In den 2000er-Jahren schlugen Resveratrol-Studien Wellen: Das Polyphenol aus Weintraubenschalen verlängerte in Laborstudien die Lebensspanne von Hefezellen, Würmern und Mäusen signifikant. David Sinclair von Harvard postulierte, Resveratrol aktiviere Sirtuine – jene Enzyme, die auch durch Fasten stimuliert werden. Medien berichteten von einer Anti-Aging-Pille.

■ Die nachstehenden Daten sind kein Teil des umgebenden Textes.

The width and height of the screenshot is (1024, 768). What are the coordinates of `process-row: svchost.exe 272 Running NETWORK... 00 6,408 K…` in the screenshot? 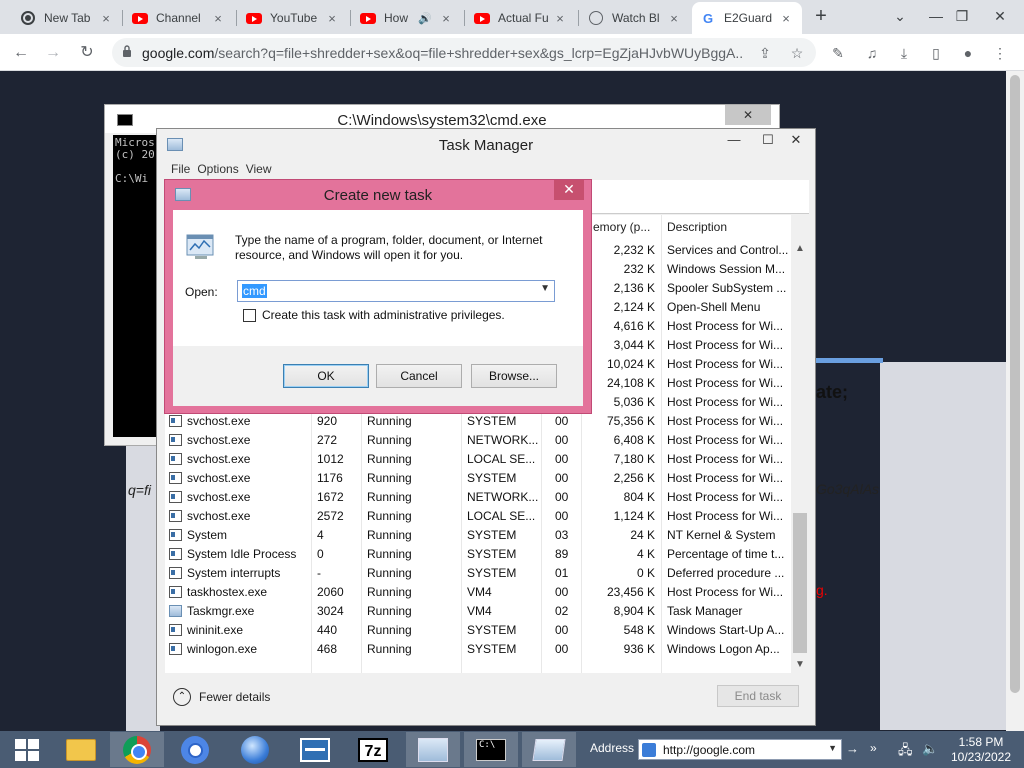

Was die Forschung heute zeigt

Die Humandaten sind enttäuschend. Eine Cochrane-Analyse von 2020 fand keine konsistenten Belege für gesundheitliche Vorteile von Resveratrol-Supplementen beim Menschen. Zudem: Um die Dosen zu erreichen, die in Tierstudien wirkten, müsste man täglich Hunderte Liter Rotwein trinken.

Das Problem liegt in der Bioverfügbarkeit. Resveratrol wird im menschlichen Körper so schnell abgebaut, dass es in relevanten Konzentrationen kaum ins Gewebe gelangt. Neuere Derivate wie Pterostilben sollen dieses Problem lösen – sind aber ebenfalls nicht ausreichend belegt.

Was bleibt

Resveratrol als Supplement ist Stand heute nicht empfehlenswert. Die Idee dahinter – Sirtuine zu aktivieren – ist aber valide. Bessere und belegtere Wege: Fasten, Ausdauersport, Kalorienreduktion. Wer Polyphenole aus echter Nahrung bezieht (Beeren, Weintrauben, dunkle Schokolade), macht vermutlich mehr richtig als mit hochdosierten Kapseln.